The veracity of these claims is not easily determinable. Snopes estimates that these stories have been circulating since the Cold War, when the USSR and the U.S. would have been interested in devices that would translate between English and Russian so as to decode the other country's messages, making these stories quite possibly true. Possible is one thing. Feasible is another entirely.

So let's conduct our own investigation, shall we?

Full disclosure: Do I have access to the same translation devices employed in this story? Of course not. At the same time, translation devices have improved since the 1950s, when this mistranslation is believed to have first come into being. That said, we do have access to the equally dubious BabelFish.

First, a direct English-Russian translation of the idiom "The spirit is willing but the flesh is week" brings up "дух охотно готов но плоть будет неделей." What does this mean? Not being a speaker of even basic Russian (though I'm familiar enough with the Cyrillic alphabet), I couldn't tell you. Retranslating the exact phrase back into English gives us "Spirit is willingly ready but flesh will be the weak."

Which really isn't that far off from the original, is it?

The crux of this story relies on two things: the Russian translator mistook the English word "spirit," meaning "will" or "soul," to mean "alcoholic beverage." Fair enough, you might say; many alcoholic beverages are also called "spirits." And among the most popular alcoholic beverages in Eastern Europe is vodka.

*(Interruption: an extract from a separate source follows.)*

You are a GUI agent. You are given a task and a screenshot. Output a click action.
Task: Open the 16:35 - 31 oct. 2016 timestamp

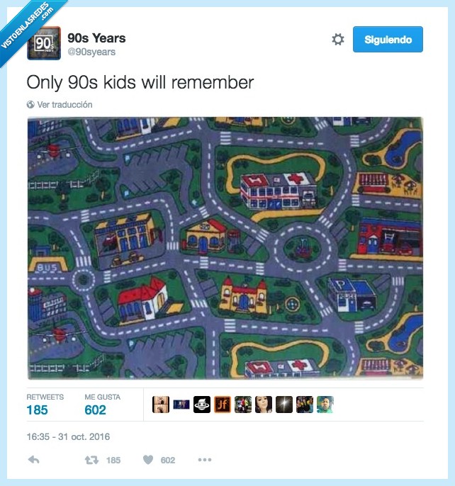68,436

But does "vodka" ever translate directly to "spirit," or vice-versa? The Russian word for "spirit," "дух," appears to also have etymological ties to the Russian word for perfume, "Духи́." It is clear that the Russians also use their word for "spirit" in the same context that the English do. But would an electronic translator automatically translate a straightforward word such as "spirit" to "дух," then when translating it back, refer to a specific spirit? Despite the popularity of vodka -- "водка" -- in Russia, one can surmise that because there are so many different kinds of spirits, the story is probably bogus.

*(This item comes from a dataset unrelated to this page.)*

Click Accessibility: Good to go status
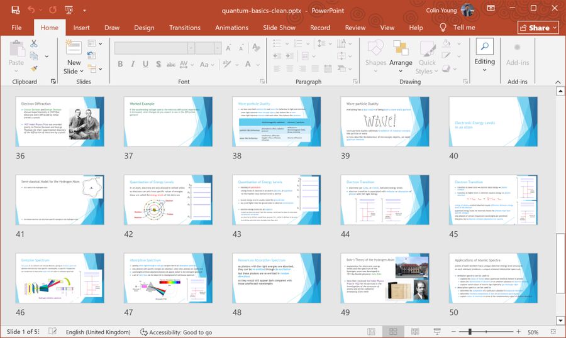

Another part of the supposed mistranslation revolves around "flesh." The English idiom refers to flesh in terms of the human body. The Russian word for flesh is, according to BabelFish, "плоть." Using the same translator to retranslate it back into English, "плоть" becomes "the flesh." While there is more room for misinterpretation here, it is fairly obvious that a direct retranslation would not automatically confuse contexts.

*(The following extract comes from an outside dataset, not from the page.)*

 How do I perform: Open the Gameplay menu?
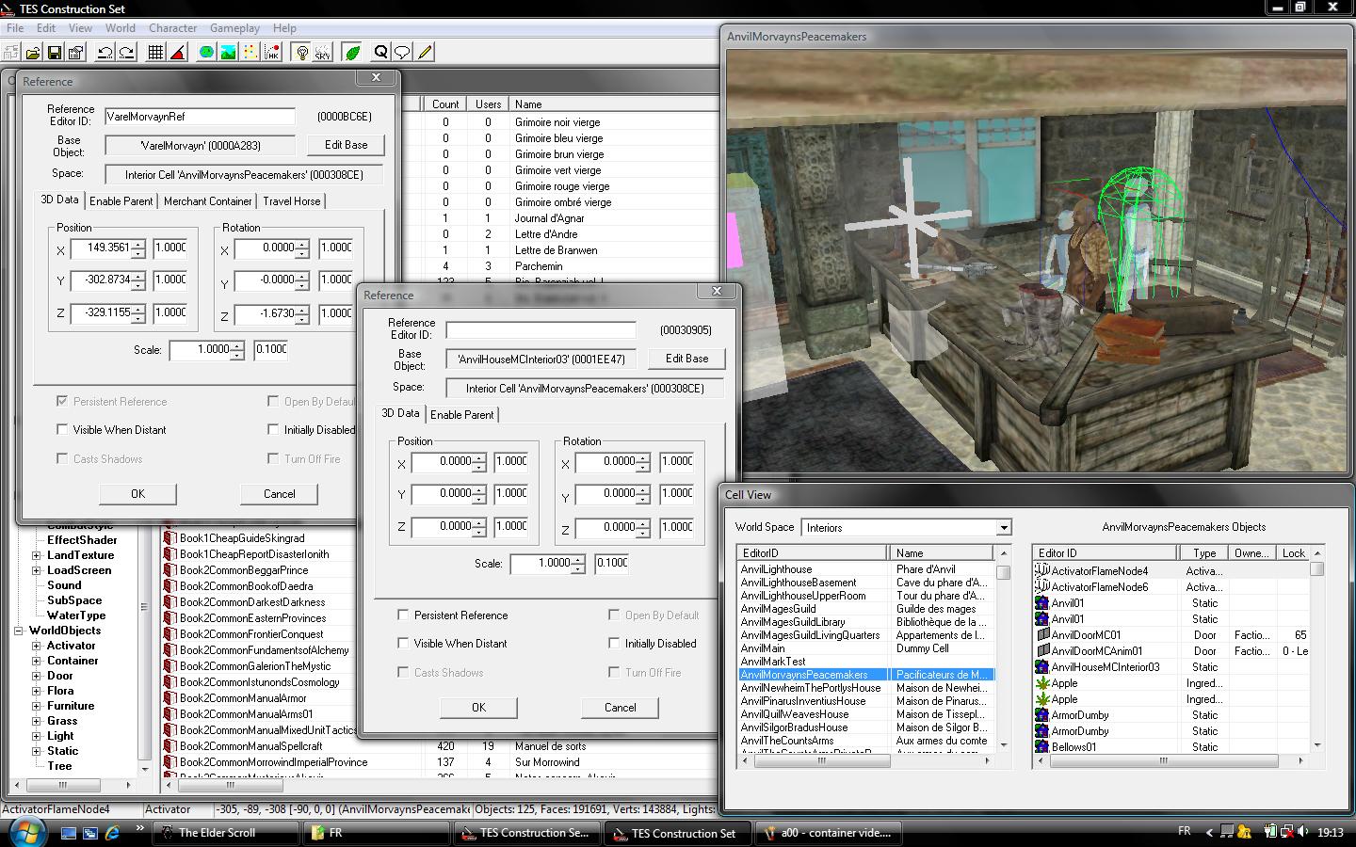[234, 28]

Lastly, the mistranslation story involves two other terms -- "willing" and "weak" supposedly mistranslate to "good" and "rotten." 

BabelFish translates "willing" to "завещать," which it then translates back as "to bequeath." This is an entirely different sort of mistranslation, as it interpreted "willing" as the act of leaving someone something in a will. That said, let's replace "willing" with the synonym "able," which comes back as "способно." That comes back as "it is capable," which is true to the original meaning of the sentence.

Basically, a mistranslation of "willing" is not only possible but likely. But it probably wouldn't have mistranslated as "good."

"Weak" translates as "слабо," which then translates back as "it is weak." "Rotten," meanwhile, translates as "тухло," which retranslates as "it is rotten." These are both extremely straightforward, no-nonsense translations.

Granted, technology has become more advanced since this story originated back in the Cold War. At the same time, however, isn't it sort of ludicrous to believe that the U.S. State Department would wind up with such an incompetent translation machine during such an important conflict? That they wouldn't employ intelligence workers who could speak fluent Russian for the purpose of cracking codes? That straightforward words such as "weak" and "spirit" could come back with either partially different or completely different meanings?

I'm no linguist, but I'm going to go ahead and call this one busted. Then again, as Swap points out, it's still possible. Who knows?